L’appello di Luigi Traetta, presidente provinciale dell’Associazione Librai Italiani

Salviamo le piccole librerie
Salviamo le piccole librerie

«Piccole librerie cer­casi». Si assottiglia sempre di più il numero delle librerie indipen­denti. Purtroppo, è reale il rischio che fra qualche anno, nelle nostre città, non vi siano più negozi di libri. «Getta nello sgomento la no­tizia che persino in una città come Roma le due librerie Feltrinelli, nei pressi di piazza Esadra e di piazza Cavour, abbiano chiuso sebbene molto frequentate da studenti e tu­risti – evidenziano dalla Confcom­mercio di Taranto – Indubbiamente nel nostro Paese il mercato del libro è in sofferenza. Gli italiani leggono sempre meno e l’ e-commerce e la grande distribuzione fanno con­correnza alle piccole librerie».

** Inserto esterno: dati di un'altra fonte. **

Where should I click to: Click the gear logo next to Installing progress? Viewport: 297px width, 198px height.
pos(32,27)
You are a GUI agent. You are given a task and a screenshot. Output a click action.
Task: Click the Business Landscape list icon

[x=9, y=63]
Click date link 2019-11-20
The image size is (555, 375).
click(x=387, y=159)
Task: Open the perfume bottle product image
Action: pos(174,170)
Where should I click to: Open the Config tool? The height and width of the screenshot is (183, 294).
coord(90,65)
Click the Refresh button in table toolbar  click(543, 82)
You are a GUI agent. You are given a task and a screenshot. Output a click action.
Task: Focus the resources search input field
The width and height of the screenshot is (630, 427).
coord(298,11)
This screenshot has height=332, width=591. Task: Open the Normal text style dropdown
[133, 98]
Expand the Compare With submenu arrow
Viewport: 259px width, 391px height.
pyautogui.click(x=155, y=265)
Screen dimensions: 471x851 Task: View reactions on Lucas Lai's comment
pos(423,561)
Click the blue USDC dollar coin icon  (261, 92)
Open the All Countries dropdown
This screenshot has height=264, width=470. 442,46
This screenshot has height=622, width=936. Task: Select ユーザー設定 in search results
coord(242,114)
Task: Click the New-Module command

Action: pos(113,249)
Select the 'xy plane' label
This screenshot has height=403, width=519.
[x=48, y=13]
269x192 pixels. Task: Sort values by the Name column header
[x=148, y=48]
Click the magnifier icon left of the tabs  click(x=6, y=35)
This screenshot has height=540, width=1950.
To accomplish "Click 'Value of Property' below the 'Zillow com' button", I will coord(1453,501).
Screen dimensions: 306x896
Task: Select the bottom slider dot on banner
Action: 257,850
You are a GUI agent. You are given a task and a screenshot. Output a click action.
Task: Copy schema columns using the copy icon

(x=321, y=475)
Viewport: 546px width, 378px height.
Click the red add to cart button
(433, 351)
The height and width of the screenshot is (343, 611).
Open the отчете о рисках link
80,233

«Dal 2012 al 2017 – commenta Lu­igi Traetta, presidente provinciale Ali (associazione Librai Italiani) – in Italia hanno chiuso 2.332 tra librerie e cartolibrerie con una per­dita di 4.600 posti di lavoro. Tra mercato on-line, supermercati e po­litiche di prezzo dei grandi gruppi editoriali, i librai indipendenti fati­cano a mandare avanti l’attività, ed anche nel territorio provinciale ne­gli ultimi 5 anni hanno cessato l’at­tività qualche centinaio di piccoli punti vendita, in alcuni casi im­portanti luoghi di riferimento per i lettori e gli amanti della lettura, come la storica Libreria Filippi di Taranto. Purtroppo, nel nostro Pae­se si legge sempre meno e nell’opi­nione pubblica vi è la convinzione che i libri costino molto. Un aiuto potrebbe essere rappresentato dalla possibilità di estendere la detrazio­ne fiscale ai libri – come del resto avviene per le spese mediche – e si potrebbe iniziare dai testi scolasti­ci. La grande questione degli scon­ti, e la Legge Levi che la disciplina, è al centro di un dibattito molto articolato che investe i grandi edi­tori ed i piccoli, ma a nostro parere il punto non sono gli sconti, tema sul quale non abbiamo la forza di misurarci, ma la promozione della lettura. Il nostro Paese dovrebbe mettere a punto politiche di pro­mozione della lettura, e su questo piano le librerie indipendenti po­trebbero dare punti alla distribu­zione organizzata che al massimo può offrire sconti, ma non certo qualità. La sfida ce la potremmo giocare sul piano della professio­nalità e delle competenze. Oggi la tax credit viene in soccorso di chi ristruttura l’impresa, credo invece che si dovrebbero mettere in pista azioni di sostegno alla cultura fa­vorendo i progetti per l’organizza­zione di eventi culturali legati al libro ed i percorsi di collaborazio­ne con le scuole. Ecco in tal senso – conclude Traetta – dovrebbero es­sere orientate le politiche pubbliche di aiuto alle librerie indipendenti, mettendo in pista – anche attraver­so il coinvolgimento delle scuole e delle biblioteche- progetti di pro­mozione del libro e della lettura contro la dittatura dell’information overload».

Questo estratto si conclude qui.